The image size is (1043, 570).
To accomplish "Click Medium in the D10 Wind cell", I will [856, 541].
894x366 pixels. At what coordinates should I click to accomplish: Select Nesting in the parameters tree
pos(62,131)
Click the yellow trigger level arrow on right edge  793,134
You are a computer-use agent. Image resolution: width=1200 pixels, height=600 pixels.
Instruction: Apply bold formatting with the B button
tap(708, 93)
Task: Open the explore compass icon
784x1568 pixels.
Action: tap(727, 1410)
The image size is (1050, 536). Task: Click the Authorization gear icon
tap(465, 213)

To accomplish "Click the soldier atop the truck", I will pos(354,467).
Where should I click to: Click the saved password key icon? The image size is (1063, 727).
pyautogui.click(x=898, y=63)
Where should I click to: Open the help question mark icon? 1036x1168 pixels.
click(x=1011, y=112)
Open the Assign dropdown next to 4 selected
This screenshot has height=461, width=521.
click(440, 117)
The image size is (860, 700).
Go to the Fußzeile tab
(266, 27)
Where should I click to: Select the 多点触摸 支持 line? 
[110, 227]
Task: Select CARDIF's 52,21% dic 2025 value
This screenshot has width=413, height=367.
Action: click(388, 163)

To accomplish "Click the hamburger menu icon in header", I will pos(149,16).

== Work item ==
Reproduce the line containing "894x366 pixels. At" and every line after it. Stop at the last line of the records, and add nothing.

== Result of the exercise ==
894x366 pixels. At what coordinates should I click to accomplish: Select Nesting in the parameters tree
pos(62,131)
Click the yellow trigger level arrow on right edge  793,134
You are a computer-use agent. Image resolution: width=1200 pixels, height=600 pixels.
Instruction: Apply bold formatting with the B button
tap(708, 93)
Task: Open the explore compass icon
784x1568 pixels.
Action: tap(727, 1410)
The image size is (1050, 536). Task: Click the Authorization gear icon
tap(465, 213)

To accomplish "Click the soldier atop the truck", I will pos(354,467).
Where should I click to: Click the saved password key icon? The image size is (1063, 727).
pyautogui.click(x=898, y=63)
Where should I click to: Open the help question mark icon? 1036x1168 pixels.
click(x=1011, y=112)
Open the Assign dropdown next to 4 selected
This screenshot has height=461, width=521.
click(440, 117)
The image size is (860, 700).
Go to the Fußzeile tab
(266, 27)
Where should I click to: Select the 多点触摸 支持 line? 
[110, 227]
Task: Select CARDIF's 52,21% dic 2025 value
This screenshot has width=413, height=367.
Action: click(388, 163)

To accomplish "Click the hamburger menu icon in header", I will pos(149,16).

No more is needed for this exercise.